À propos des prochaines élections municipales

Les prochaines élections municipales auront lieu en mars 2026, probablement les 15 et 22. Deux lois, organique et ordinaire, visant à « harmoniser le mode de scrutin aux élections municipales afin de garantir la vitalité démocratique, la cohésion municipale et la parité » viennent d’être déclarées conformes à la Constitution par le Conseil constitutionnel. Jean-Pierre Camby, ancien administrateur à l’Assemblée nationale, commentateur du code et auteur de rubriques de contentieux électoral du Répertoire et du Conseil constitutionnel, juge électoral, nous fait le plaisir de répondre à nos questions sur les enjeux de ce nouveau dispositif électoral.

Que prévoit la réforme du scrutin des élections municipales ?

Les deux lois, organique et ordinaire du 21 mai 2025 ont pour objet essentiel de généraliser la parité des candidatures sur les listes électorales, en étendant cette obligation quelle que soit la taille de la commune. Jusqu’à présent au-dessous d’un certain seuil de population, qui avait été abaissé de 3 500 à 1 000 habitants par la loi du 17 mai 2013, les modalités du scrutin étaient différentes selon la taille de la commune concernée. Dans les quelque 27 000 communes de moins de 1 000 habitants, la déclaration de candidature n’était pas obligatoire, contrairement aux communes d’une population supérieure (C. élect., art. L. 264). De ce fait, le panachage, l’ajout ou la radiation de noms étaient admis. En 2026, ce ne sera plus possible : le dépôt des candidatures par listes complètes devient obligatoire même pour les communes de moins de 1 000 habitants. La loi a seulement prévu que les listes pourraient comporter deux noms de moins qu’il y a de sièges à pourvoir (C. élect., art. L. 252). Ainsi pour une commune de moins de 100 habitants, un conseil municipal doit comporter 7 membres, mais une liste pourra n’être présentée qu’avec cinq noms. De 100 à 499 habitants ces chiffres sont de 11 et 9, et de 500 à 999 habitants les listes doivent comporter 11 noms minimum pour 13 sièges à pourvoir. Une élection d’une liste incomplète, mais respectant ces minima n’empêchera pas la constitution du conseil municipal. Le scrutin majoritaire est abandonné.

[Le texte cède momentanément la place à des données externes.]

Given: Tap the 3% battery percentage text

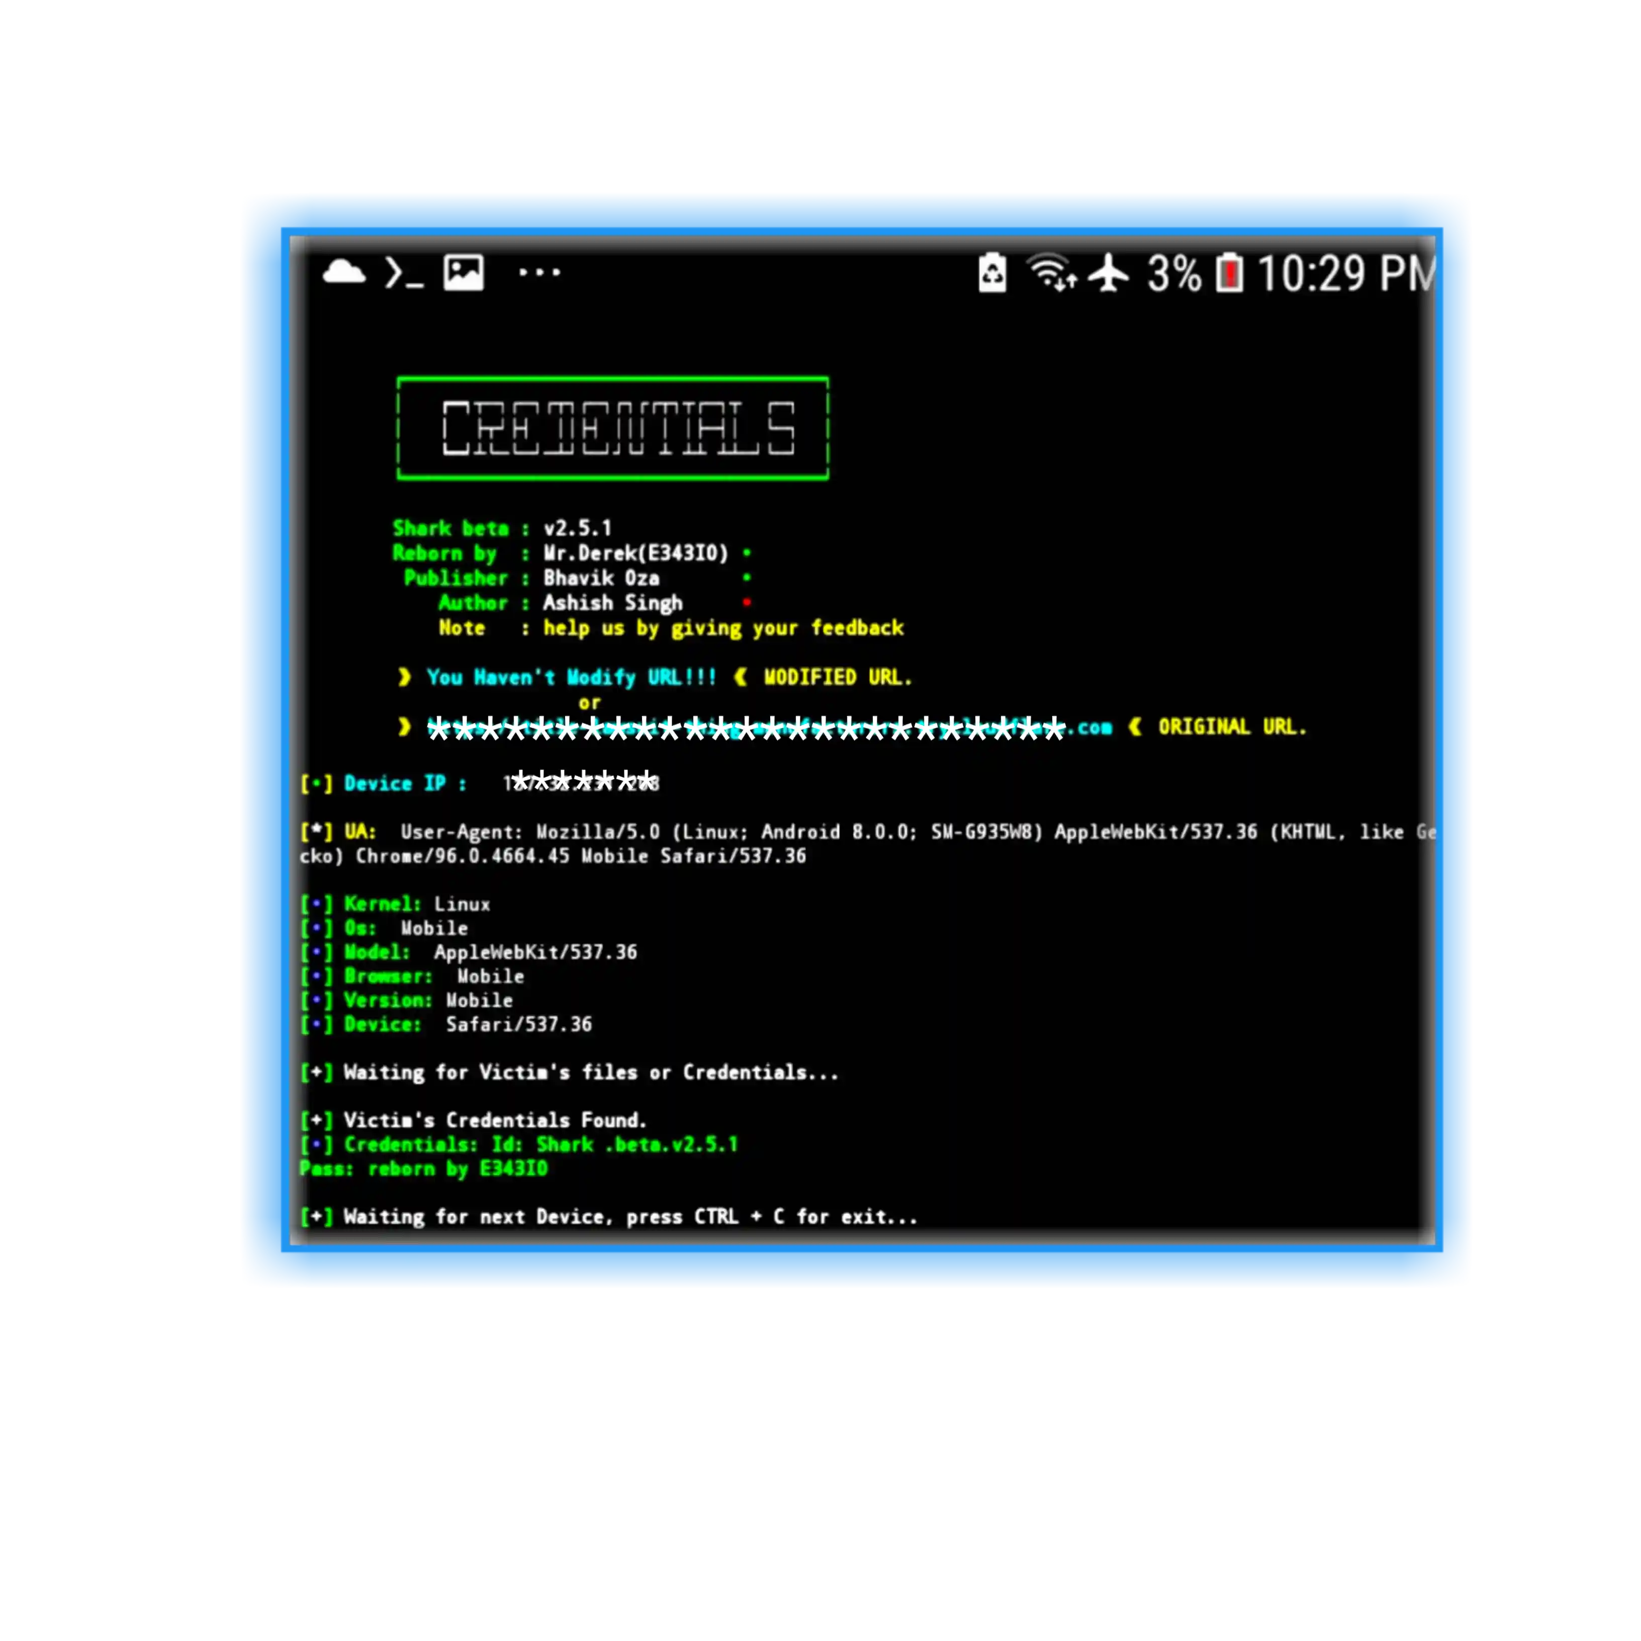Looking at the screenshot, I should tap(1174, 274).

Les électeurs ayant pris l’habitude de biffer ou d’ajouter des noms, il est probable qu’il y aura beaucoup d’annulations de bulletins, mais aussi de nombreuses communes sans élus si les listes n’ont pu être constituées en respectant le nombre minimal d’inscrits et la parité. Celle-ci n’est cependant pas étendue au cas ultérieur de remplacement des adjoints.

Les lois du 21 mai traduisent le fait que la parité ne peut s’imposer spontanément, même si cet objectif est affirmé par la Constitution. Depuis les lois du 6 juillet 2000, puis du 31 juillet 2007, elle s’est progressivement imposée, mais elle cadre mal avec la structuration communale française, et on peut se demander si cette ultime vague législative s’appliquera de manière satisfaisante en 2026 : dans les petites communes, il sera difficile de trouver des listes, même incomplètes, et surtout d’éviter des pratiques auxquelles les électeurs sont habitués.

Quels étaient les griefs des deux saisines de députés et de sénateurs à l’encontre de ce nouveau dispositif ?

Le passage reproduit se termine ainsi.